I think all films have many beginnings, but if I were to name the practical beginning for this film, it would be when I came back to Brisbane in 2014 after some time away and I got a big tax return. Returning to Brisbane made me extra attentive to its subtropical temperament, and the unexpected sum of money led to a happy, solid film stock order. And I received another stroke of good fortune: Umi arrived in town for a visit. I didn't know her at all but I knew I wanted her in my film. I'd seen a snapshot of her somewhere -- from memory, it was her in a kitchen with her head bowed, her face was almost hidden. But there was something about how she held herself, still but moving, subtle but vital. She was the spark that lit it all up.
Vague ideas of the library film had floated about in my mind for years but it wasn't ever a concrete thing. My thoughts were bitsy and daydreamy, silly, melancholic, anecdotal. I had some sense of how the film could move, its ebb and flow, and then there were the feelings of boredom and thoughts of fun. I used to work as a shelver in this university library where most of the film was made. I remember at the job interview, they asked 22-year-old me how I would deal with the dull, repetitive task of shelving. I like boredom, I said. (I'd first worked as a shelver when I was 14 years old at the local council library.) I worked at the largest university library branch for a while. But, after a few months, I got (mildly) reproached for "wandering": the senior staff were concerned they couldn't find me amongst the endless, multi-storey stacks. I was moved to the smallest library branch, where I was the only shelver. This also delighted me.
I filmed with Umi and Xiao on and off at the university library for a few short weeks over the summer of 2014-2015. That beginning was not without its hiccups: a powerful storm dropped in on Brisbane, flooded the library, forcing its closure and delaying our filming. So Umi and I wandered outside the library at night, filming the detritus and waiting for the library to reopen.
Why did it take ten years for me to finish the film? It seems pointless to try to explain.
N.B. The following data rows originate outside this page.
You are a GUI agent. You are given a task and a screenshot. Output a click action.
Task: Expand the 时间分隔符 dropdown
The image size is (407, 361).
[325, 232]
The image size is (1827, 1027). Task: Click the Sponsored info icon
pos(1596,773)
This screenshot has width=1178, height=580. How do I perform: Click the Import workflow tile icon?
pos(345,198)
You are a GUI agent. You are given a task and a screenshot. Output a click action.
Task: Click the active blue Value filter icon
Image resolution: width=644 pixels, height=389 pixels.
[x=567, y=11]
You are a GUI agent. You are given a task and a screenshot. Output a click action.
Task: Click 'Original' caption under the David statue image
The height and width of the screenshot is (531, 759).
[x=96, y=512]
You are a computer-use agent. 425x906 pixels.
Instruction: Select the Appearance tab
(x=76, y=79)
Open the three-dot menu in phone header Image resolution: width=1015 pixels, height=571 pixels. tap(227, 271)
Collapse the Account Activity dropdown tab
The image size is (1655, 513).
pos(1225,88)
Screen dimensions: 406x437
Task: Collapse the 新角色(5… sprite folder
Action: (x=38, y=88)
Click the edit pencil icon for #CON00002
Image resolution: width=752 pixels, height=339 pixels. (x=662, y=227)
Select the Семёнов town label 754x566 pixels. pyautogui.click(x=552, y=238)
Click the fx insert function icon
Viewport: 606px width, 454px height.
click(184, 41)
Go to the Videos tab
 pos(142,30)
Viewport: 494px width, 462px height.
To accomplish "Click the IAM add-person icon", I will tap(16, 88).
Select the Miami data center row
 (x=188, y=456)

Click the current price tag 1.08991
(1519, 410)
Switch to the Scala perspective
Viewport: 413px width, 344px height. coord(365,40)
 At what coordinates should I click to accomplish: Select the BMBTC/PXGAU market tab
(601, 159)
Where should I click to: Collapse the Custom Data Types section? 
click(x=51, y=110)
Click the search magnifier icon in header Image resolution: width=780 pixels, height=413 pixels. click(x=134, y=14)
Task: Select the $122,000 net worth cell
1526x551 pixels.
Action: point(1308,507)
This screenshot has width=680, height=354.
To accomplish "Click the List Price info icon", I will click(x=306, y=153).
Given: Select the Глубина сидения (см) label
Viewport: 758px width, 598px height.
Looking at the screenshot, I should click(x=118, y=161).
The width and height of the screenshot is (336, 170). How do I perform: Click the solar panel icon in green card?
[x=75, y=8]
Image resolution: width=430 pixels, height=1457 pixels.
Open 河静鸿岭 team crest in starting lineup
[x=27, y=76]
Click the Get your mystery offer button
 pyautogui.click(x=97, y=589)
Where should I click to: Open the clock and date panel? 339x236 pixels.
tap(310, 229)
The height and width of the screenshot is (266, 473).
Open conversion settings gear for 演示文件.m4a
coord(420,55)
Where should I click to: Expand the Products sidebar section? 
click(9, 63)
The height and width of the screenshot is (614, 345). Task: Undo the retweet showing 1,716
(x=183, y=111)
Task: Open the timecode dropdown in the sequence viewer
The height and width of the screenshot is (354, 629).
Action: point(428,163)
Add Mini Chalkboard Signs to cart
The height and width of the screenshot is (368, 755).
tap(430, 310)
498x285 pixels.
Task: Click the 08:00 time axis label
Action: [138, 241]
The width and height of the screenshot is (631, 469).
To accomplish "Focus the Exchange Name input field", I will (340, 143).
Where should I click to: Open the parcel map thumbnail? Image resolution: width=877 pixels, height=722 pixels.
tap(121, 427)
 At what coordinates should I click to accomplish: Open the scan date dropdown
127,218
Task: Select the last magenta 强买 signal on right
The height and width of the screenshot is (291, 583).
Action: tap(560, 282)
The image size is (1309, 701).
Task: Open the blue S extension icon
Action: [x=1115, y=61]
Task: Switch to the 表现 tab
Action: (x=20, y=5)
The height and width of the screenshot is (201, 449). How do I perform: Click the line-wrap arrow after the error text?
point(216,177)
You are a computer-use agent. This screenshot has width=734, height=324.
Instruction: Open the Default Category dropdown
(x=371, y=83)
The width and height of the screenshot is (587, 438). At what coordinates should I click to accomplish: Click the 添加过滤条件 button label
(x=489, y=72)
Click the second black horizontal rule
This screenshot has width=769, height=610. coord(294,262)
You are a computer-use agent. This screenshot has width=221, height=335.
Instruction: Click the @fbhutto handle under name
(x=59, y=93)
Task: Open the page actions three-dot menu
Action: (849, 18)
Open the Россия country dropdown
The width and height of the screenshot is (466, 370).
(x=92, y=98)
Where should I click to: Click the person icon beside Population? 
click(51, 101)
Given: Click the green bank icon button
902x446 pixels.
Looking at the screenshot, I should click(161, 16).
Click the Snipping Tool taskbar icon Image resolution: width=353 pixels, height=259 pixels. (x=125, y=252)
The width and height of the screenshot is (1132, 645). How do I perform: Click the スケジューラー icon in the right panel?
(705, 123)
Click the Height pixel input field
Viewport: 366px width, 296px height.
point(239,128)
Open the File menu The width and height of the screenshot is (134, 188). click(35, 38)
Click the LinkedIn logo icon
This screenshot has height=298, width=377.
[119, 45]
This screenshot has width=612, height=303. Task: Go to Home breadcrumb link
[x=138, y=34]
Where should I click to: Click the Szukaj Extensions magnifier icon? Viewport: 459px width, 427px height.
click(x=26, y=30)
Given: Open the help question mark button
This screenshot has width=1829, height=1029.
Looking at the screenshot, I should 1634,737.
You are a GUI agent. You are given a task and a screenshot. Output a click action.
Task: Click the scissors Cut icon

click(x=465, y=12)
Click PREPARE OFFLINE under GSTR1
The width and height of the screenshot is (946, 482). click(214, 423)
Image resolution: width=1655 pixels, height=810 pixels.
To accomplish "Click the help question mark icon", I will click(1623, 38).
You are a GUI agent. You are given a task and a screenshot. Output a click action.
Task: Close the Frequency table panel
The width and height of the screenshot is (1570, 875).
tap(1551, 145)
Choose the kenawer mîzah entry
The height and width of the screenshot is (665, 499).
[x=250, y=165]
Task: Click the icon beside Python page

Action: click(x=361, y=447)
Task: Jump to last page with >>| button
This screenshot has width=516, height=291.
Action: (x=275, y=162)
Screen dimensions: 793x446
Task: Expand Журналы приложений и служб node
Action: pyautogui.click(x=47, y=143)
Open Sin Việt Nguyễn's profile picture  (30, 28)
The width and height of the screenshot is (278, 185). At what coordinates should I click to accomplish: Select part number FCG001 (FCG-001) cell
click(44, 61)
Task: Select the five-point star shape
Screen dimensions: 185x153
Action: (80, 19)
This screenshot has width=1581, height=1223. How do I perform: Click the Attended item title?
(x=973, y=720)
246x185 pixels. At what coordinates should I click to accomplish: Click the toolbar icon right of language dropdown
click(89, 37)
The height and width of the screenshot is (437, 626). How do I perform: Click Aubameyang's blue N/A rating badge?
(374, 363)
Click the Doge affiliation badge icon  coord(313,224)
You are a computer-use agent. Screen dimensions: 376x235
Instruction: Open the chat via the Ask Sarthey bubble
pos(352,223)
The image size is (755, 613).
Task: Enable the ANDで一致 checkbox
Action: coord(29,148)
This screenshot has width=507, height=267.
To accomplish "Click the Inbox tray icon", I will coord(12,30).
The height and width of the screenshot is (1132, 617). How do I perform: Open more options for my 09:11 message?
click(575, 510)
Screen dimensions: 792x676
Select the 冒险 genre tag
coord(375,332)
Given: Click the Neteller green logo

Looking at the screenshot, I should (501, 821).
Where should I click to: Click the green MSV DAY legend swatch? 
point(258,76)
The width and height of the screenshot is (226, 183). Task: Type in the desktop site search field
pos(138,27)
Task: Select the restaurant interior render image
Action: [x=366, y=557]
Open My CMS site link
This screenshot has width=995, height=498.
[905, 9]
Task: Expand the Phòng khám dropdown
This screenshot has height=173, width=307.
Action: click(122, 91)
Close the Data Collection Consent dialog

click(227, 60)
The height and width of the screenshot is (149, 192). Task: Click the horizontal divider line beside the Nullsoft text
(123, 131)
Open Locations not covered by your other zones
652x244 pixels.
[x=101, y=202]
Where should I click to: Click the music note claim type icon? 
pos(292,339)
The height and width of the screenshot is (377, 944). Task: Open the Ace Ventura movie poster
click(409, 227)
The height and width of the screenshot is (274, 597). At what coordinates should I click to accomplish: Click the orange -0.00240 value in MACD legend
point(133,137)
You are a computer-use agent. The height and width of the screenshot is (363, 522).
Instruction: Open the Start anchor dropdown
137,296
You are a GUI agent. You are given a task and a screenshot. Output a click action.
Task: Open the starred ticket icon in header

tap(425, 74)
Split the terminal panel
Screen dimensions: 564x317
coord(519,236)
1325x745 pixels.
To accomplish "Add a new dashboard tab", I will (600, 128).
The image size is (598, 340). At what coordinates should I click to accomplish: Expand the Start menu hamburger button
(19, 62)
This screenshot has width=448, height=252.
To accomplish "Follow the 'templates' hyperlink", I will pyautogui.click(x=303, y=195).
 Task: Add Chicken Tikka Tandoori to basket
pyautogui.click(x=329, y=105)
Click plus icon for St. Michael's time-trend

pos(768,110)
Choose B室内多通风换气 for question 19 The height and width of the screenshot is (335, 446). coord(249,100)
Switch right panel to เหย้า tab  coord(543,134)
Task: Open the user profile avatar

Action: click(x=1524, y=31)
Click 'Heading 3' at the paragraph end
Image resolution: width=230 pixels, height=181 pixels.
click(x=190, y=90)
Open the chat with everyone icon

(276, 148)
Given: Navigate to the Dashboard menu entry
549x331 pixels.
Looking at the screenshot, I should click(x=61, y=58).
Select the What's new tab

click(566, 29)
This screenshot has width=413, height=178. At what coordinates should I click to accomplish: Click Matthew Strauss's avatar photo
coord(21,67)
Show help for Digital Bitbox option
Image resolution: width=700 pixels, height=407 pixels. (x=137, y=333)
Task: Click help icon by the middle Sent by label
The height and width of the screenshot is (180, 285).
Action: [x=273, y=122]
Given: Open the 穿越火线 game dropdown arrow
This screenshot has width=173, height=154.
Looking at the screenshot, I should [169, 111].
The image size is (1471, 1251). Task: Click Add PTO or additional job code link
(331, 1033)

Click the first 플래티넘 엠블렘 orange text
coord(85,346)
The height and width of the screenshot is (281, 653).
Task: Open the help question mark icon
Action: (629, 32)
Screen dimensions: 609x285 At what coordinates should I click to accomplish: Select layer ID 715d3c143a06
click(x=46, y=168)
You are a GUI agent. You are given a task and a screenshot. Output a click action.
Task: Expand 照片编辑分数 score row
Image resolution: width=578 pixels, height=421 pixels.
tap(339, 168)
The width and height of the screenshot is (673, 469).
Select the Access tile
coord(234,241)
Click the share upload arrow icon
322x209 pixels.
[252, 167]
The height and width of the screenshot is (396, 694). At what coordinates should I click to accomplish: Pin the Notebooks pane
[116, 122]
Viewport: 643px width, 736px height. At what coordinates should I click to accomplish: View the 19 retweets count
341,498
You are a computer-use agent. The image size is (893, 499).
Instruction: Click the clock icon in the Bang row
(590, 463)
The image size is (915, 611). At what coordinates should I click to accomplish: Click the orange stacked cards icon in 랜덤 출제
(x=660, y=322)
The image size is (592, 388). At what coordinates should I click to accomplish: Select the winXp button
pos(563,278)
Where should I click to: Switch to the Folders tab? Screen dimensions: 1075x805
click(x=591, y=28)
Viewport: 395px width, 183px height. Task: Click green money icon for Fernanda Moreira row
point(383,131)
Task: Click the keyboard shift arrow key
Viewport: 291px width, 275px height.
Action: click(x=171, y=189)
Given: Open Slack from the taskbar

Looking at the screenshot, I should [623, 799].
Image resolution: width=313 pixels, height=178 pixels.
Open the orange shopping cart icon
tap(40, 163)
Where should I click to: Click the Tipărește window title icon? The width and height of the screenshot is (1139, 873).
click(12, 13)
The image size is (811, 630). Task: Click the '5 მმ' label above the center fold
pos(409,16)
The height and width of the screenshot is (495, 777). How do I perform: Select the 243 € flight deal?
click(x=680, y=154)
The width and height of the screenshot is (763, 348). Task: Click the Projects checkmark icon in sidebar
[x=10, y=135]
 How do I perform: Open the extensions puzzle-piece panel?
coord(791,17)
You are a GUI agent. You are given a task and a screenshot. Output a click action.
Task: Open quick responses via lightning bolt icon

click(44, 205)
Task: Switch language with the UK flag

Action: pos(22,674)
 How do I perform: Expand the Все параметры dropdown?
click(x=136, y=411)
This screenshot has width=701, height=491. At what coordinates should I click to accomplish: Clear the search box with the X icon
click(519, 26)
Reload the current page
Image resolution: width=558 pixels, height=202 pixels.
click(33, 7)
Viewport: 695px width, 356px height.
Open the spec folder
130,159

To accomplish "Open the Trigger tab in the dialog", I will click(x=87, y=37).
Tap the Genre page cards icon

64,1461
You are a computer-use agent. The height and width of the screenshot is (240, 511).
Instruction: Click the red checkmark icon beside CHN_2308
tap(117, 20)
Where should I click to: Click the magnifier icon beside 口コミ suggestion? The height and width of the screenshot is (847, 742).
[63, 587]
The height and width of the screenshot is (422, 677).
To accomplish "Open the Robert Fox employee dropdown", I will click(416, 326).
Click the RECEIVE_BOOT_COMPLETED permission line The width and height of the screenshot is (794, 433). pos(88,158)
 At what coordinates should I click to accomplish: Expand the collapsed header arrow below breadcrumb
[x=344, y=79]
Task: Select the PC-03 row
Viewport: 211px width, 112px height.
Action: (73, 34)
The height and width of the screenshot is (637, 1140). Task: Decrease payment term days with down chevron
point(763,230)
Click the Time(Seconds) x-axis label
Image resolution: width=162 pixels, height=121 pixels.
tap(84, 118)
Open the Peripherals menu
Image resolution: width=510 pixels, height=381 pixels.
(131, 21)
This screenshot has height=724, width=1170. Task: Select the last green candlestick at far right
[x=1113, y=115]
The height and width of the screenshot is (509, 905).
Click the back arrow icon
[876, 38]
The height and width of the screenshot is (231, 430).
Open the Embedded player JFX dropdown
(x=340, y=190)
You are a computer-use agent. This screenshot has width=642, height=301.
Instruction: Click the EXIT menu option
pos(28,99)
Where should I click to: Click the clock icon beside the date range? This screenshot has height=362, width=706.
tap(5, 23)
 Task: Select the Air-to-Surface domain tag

But long after I filmed Umi and Xiao (Umi for that summer, and Xiao for a couple more years, at the university library in Brisbane as well as one in Melbourne), I returned again and again to the university library in subtropical Brisbane. I didn't really know what I was doing. But it was a place so familiar to me that I thought that there must be a way for me to give it a form through film. That said, the library was also becoming unfamiliar because the stacks were disappearing. I hope all these thoughts and events are in the film somehow.